Collected data entries =
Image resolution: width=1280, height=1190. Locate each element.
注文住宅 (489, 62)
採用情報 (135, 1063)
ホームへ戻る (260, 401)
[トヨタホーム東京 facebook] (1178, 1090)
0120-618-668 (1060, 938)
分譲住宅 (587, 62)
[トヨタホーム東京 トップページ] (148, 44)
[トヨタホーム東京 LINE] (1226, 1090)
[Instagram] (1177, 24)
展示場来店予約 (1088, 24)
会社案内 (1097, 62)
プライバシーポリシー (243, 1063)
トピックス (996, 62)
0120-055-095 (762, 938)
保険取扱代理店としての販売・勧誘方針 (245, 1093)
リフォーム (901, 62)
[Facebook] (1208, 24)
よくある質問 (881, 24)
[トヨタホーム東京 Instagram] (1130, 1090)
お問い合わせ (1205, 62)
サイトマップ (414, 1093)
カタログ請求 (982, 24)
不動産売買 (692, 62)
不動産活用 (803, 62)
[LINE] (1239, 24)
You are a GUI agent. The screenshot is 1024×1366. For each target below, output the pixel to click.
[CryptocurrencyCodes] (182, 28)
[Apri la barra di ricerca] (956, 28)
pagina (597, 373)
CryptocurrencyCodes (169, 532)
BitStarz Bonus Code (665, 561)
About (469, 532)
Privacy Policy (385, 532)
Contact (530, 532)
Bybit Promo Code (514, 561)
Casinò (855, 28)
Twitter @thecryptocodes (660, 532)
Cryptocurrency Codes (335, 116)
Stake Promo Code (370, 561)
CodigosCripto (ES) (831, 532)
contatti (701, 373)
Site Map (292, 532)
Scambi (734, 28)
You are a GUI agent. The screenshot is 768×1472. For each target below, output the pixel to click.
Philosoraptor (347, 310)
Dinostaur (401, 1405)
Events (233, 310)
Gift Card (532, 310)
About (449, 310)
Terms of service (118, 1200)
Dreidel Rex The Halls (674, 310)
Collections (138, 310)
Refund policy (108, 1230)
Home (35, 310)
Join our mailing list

TASK GOAL = The lines needed are the ones from the first line of the entries through the line that contains "Terms of service (118, 1200)", given again without any change.

WRITTEN RESPONSE =
Image resolution: width=1280, height=1190. Locate each element.
注文住宅 (489, 62)
採用情報 (135, 1063)
ホームへ戻る (260, 401)
[トヨタホーム東京 facebook] (1178, 1090)
0120-618-668 (1060, 938)
分譲住宅 (587, 62)
[トヨタホーム東京 トップページ] (148, 44)
[トヨタホーム東京 LINE] (1226, 1090)
[Instagram] (1177, 24)
展示場来店予約 (1088, 24)
会社案内 (1097, 62)
プライバシーポリシー (243, 1063)
トピックス (996, 62)
0120-055-095 (762, 938)
保険取扱代理店としての販売・勧誘方針 (245, 1093)
リフォーム (901, 62)
[Facebook] (1208, 24)
よくある質問 (881, 24)
[トヨタホーム東京 Instagram] (1130, 1090)
お問い合わせ (1205, 62)
サイトマップ (414, 1093)
カタログ請求 (982, 24)
不動産売買 (692, 62)
不動産活用 (803, 62)
[LINE] (1239, 24)
You are a GUI agent. The screenshot is 1024×1366. For each target below, output the pixel to click.
[CryptocurrencyCodes] (182, 28)
[Apri la barra di ricerca] (956, 28)
pagina (597, 373)
CryptocurrencyCodes (169, 532)
BitStarz Bonus Code (665, 561)
About (469, 532)
Privacy Policy (385, 532)
Contact (530, 532)
Bybit Promo Code (514, 561)
Casinò (855, 28)
Twitter @thecryptocodes (660, 532)
Cryptocurrency Codes (335, 116)
Stake Promo Code (370, 561)
CodigosCripto (ES) (831, 532)
contatti (701, 373)
Site Map (292, 532)
Scambi (734, 28)
You are a GUI agent. The screenshot is 768×1472. For each target below, output the pixel to click.
Philosoraptor (347, 310)
Dinostaur (401, 1405)
Events (233, 310)
Gift Card (532, 310)
About (449, 310)
Terms of service (118, 1200)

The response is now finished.